-- Provided information follows --

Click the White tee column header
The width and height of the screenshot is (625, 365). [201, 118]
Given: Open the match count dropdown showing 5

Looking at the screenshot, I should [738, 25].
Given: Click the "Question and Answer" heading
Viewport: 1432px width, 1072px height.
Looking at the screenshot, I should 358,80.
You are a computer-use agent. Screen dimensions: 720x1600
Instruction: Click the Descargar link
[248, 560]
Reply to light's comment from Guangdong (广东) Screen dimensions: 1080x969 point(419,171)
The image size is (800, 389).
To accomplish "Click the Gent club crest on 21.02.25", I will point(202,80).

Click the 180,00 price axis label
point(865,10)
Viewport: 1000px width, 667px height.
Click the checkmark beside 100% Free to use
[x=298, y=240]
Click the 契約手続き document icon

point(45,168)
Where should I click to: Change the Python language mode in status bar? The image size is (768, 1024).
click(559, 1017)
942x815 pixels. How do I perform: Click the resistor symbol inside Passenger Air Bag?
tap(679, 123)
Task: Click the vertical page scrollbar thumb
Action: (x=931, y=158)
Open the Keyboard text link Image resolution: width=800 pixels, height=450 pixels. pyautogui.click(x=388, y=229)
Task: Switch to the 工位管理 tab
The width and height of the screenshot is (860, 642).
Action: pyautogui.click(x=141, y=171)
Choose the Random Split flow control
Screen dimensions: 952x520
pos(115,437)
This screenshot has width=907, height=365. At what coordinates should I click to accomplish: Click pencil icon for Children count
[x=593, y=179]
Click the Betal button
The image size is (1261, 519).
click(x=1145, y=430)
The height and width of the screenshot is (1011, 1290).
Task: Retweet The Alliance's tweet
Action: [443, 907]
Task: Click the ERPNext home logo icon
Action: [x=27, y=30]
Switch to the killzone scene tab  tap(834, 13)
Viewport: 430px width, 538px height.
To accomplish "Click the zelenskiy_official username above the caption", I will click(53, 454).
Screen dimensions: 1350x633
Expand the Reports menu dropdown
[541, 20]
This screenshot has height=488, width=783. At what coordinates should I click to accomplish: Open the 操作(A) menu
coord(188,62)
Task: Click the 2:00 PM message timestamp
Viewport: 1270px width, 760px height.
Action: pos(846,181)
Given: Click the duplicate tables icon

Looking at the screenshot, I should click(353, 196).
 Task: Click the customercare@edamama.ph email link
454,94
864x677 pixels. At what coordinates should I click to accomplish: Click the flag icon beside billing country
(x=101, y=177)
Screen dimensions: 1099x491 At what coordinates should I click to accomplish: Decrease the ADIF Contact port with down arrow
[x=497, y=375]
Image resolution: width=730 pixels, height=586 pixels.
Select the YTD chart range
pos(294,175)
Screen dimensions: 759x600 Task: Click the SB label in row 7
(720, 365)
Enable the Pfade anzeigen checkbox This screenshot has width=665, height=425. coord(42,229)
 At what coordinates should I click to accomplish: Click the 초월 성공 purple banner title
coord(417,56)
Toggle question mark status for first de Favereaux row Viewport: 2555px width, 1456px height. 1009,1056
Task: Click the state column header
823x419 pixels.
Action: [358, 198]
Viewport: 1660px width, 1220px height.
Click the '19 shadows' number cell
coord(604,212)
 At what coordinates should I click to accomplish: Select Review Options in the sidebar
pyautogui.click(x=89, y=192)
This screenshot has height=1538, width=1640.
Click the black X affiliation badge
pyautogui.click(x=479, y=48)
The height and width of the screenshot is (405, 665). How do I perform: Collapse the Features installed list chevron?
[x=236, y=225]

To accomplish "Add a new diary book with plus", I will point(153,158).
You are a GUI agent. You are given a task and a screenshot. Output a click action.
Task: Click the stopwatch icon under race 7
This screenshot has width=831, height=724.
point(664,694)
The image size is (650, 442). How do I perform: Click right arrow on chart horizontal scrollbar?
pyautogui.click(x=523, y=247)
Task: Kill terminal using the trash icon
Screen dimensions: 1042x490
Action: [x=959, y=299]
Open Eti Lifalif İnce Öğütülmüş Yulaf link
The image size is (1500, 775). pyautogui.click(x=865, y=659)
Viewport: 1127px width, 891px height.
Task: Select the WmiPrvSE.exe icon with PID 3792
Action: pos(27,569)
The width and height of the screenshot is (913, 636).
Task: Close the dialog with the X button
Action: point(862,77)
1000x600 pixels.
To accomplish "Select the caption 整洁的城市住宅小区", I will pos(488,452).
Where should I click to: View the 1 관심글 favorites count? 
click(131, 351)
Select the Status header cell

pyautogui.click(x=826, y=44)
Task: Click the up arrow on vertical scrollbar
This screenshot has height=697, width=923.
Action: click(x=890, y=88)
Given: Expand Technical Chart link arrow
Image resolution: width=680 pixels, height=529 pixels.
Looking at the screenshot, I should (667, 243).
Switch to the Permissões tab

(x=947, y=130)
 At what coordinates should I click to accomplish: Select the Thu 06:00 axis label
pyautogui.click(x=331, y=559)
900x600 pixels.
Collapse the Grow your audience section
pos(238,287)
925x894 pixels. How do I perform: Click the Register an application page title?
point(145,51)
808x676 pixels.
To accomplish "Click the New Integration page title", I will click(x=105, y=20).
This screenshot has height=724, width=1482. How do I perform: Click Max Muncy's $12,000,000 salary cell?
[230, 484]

-- Provided information concluded --

Work request. Take the entries above and return only the lines from the one with "This screenshot has width=907, height=365." to the one with "Click the Betal button", both included, unchanged.

Answer box.
This screenshot has width=907, height=365. At what coordinates should I click to accomplish: Click pencil icon for Children count
[x=593, y=179]
Click the Betal button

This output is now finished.